Les psychotropes sont bien, comme l’avait fait observer Moreau de Tours, des émulateurs de la folie. Mais ce point s’interprète maintenant d’une manière toute différente : si la drogue est une « folie expérimentale », c’est parce que, comme la folie, elle accélère la dégénérescence cérébrale. De plus, cette dégénérescence est souvent sélective et locale. À une drogue particulière correspondra un type particulier de dégénérescence qui peut se décrire sous la forme d’une pathologie psychique bien spécifique.
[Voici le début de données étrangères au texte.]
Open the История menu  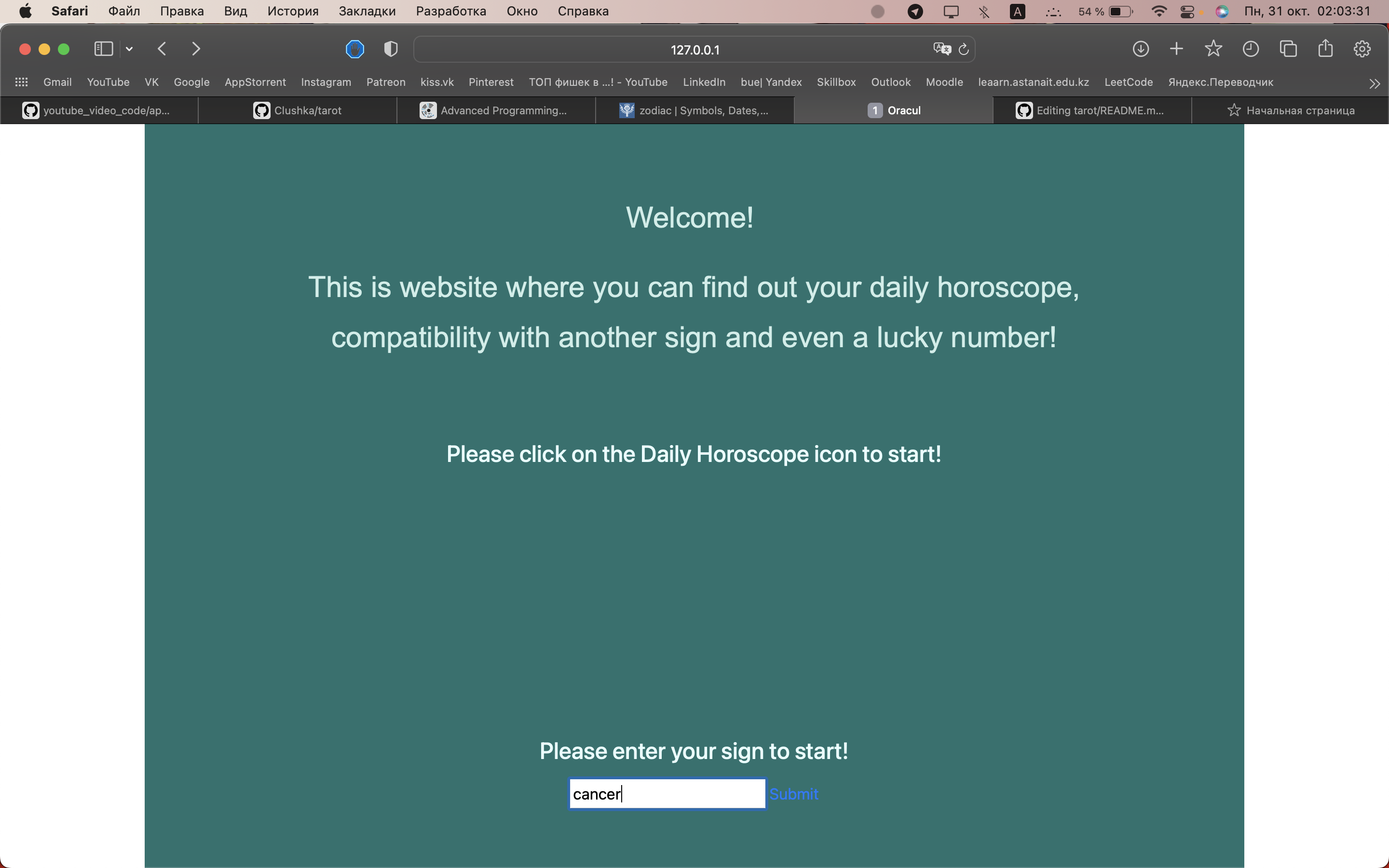[293, 11]
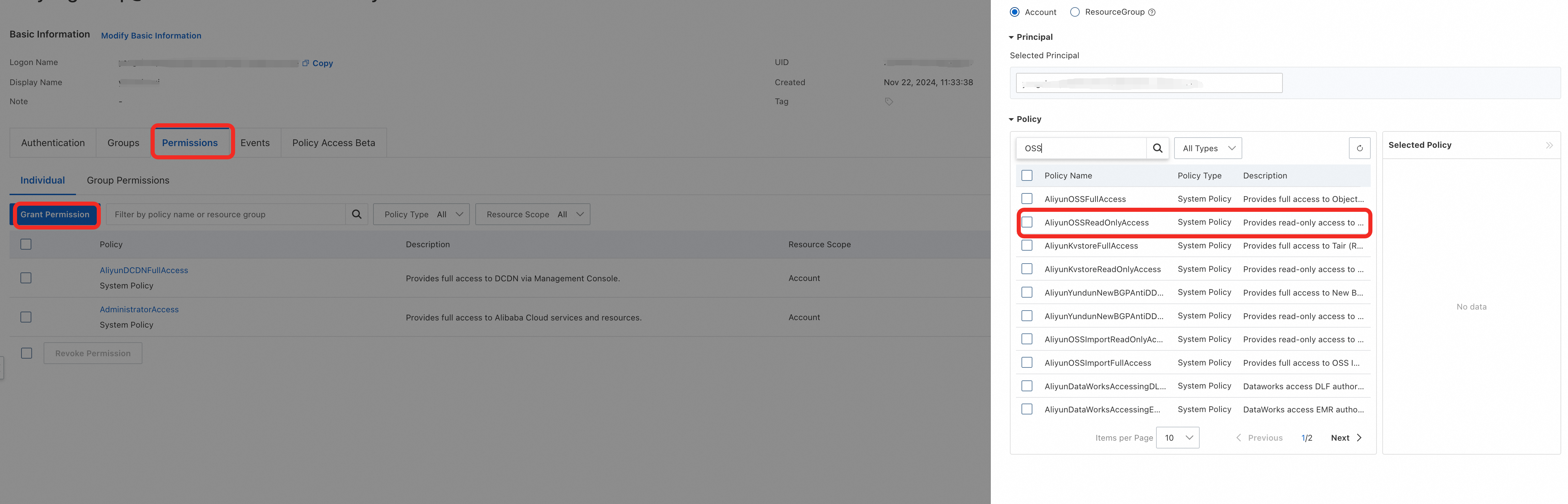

Le toxicomane est ainsi celui qui s’est enfermé dans la spirale de ses plaisirs. Ce qui était accès à des jouissances inédites est devenu chez lui dépravation et dégradation mentale d’abord, physique ensuite. Et on insiste sur son indifférence à son propre état qui prouverait la dégradation de sa vigilance sociale. Il ne sait plus, lui qui est désormais l’éternel exilé, reconnaître l’effet qu’il produit sur les autres et encore moins s’en affliger. Il est sur la pente d’une déchéance généralisée qui épouvante par l’espèce de figuration du néant dont elle est porteuse. La représentation théâtralement codée de l’échec qui la caractérise est, bien plus que l’agressivité intrinsèque du toxicomane, à l’origine de sa puissance répulsive. Et s’il fait éprouver un sentiment de crainte c’est, de façon indirecte, la crainte d’une contamination phantasmatique de personnes rituellement désignées comme fragiles : les enfants. Ne vont-ils pas, eux, les fragiles, les innocents, succomber aux attraits et aux facilités de la drogue sans voir qu’elle les entraîne sur le chemin d’une déchéance impitoyable et irréversible ? Ainsi, les craintes suscitées par la toxicomanie sont, à défaut d’être tout à fait crédibles dans le présent, repoussées d’une génération et reportées chez l’enfant.